→ REQUIRED WORK: Whatever the records say, set them down exactly.

[Opening GIVEN DATA section]

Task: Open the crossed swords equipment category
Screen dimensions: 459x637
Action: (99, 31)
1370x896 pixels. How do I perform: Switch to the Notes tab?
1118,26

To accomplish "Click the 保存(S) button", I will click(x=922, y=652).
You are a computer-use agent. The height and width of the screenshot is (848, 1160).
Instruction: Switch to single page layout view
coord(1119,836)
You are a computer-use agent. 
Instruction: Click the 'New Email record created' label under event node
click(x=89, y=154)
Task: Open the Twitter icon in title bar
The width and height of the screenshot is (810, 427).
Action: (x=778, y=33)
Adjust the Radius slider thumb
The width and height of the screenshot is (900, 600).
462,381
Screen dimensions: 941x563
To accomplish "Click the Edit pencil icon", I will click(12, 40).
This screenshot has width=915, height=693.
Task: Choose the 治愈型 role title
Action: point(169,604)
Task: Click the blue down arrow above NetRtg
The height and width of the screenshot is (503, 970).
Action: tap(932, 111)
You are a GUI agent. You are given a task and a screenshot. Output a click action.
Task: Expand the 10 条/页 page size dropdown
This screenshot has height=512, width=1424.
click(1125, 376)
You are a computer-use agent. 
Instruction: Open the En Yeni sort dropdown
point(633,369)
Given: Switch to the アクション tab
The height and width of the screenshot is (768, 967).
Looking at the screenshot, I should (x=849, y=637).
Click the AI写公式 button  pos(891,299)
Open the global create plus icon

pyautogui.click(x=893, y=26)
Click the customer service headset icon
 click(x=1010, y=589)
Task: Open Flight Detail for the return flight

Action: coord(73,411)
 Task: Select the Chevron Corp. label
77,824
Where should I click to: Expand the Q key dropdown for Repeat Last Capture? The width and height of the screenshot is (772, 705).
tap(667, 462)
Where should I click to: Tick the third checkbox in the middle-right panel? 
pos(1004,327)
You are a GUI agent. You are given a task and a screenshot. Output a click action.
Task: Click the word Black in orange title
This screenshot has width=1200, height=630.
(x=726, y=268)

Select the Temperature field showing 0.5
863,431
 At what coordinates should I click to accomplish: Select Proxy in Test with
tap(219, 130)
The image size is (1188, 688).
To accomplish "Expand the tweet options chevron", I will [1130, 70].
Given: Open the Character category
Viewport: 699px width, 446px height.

[Closing GIVEN DATA section]

→ RESULT OF THIS TASK:
Task: Open the crossed swords equipment category
Screen dimensions: 459x637
Action: (99, 31)
1370x896 pixels. How do I perform: Switch to the Notes tab?
1118,26

To accomplish "Click the 保存(S) button", I will click(x=922, y=652).
You are a computer-use agent. The height and width of the screenshot is (848, 1160).
Instruction: Switch to single page layout view
coord(1119,836)
You are a computer-use agent. 
Instruction: Click the 'New Email record created' label under event node
click(x=89, y=154)
Task: Open the Twitter icon in title bar
The width and height of the screenshot is (810, 427).
Action: (x=778, y=33)
Adjust the Radius slider thumb
The width and height of the screenshot is (900, 600).
462,381
Screen dimensions: 941x563
To accomplish "Click the Edit pencil icon", I will click(12, 40).
This screenshot has width=915, height=693.
Task: Choose the 治愈型 role title
Action: point(169,604)
Task: Click the blue down arrow above NetRtg
The height and width of the screenshot is (503, 970).
Action: tap(932, 111)
You are a GUI agent. You are given a task and a screenshot. Output a click action.
Task: Expand the 10 条/页 page size dropdown
This screenshot has height=512, width=1424.
click(1125, 376)
You are a computer-use agent. 
Instruction: Open the En Yeni sort dropdown
point(633,369)
Given: Switch to the アクション tab
The height and width of the screenshot is (768, 967).
Looking at the screenshot, I should (x=849, y=637).
Click the AI写公式 button  pos(891,299)
Open the global create plus icon

pyautogui.click(x=893, y=26)
Click the customer service headset icon
 click(x=1010, y=589)
Task: Open Flight Detail for the return flight

Action: coord(73,411)
 Task: Select the Chevron Corp. label
77,824
Where should I click to: Expand the Q key dropdown for Repeat Last Capture? The width and height of the screenshot is (772, 705).
tap(667, 462)
Where should I click to: Tick the third checkbox in the middle-right panel? 
pos(1004,327)
You are a GUI agent. You are given a task and a screenshot. Output a click action.
Task: Click the word Black in orange title
This screenshot has width=1200, height=630.
(x=726, y=268)

Select the Temperature field showing 0.5
863,431
 At what coordinates should I click to accomplish: Select Proxy in Test with
tap(219, 130)
The image size is (1188, 688).
To accomplish "Expand the tweet options chevron", I will [1130, 70].
Given: Open the Character category
Viewport: 699px width, 446px height.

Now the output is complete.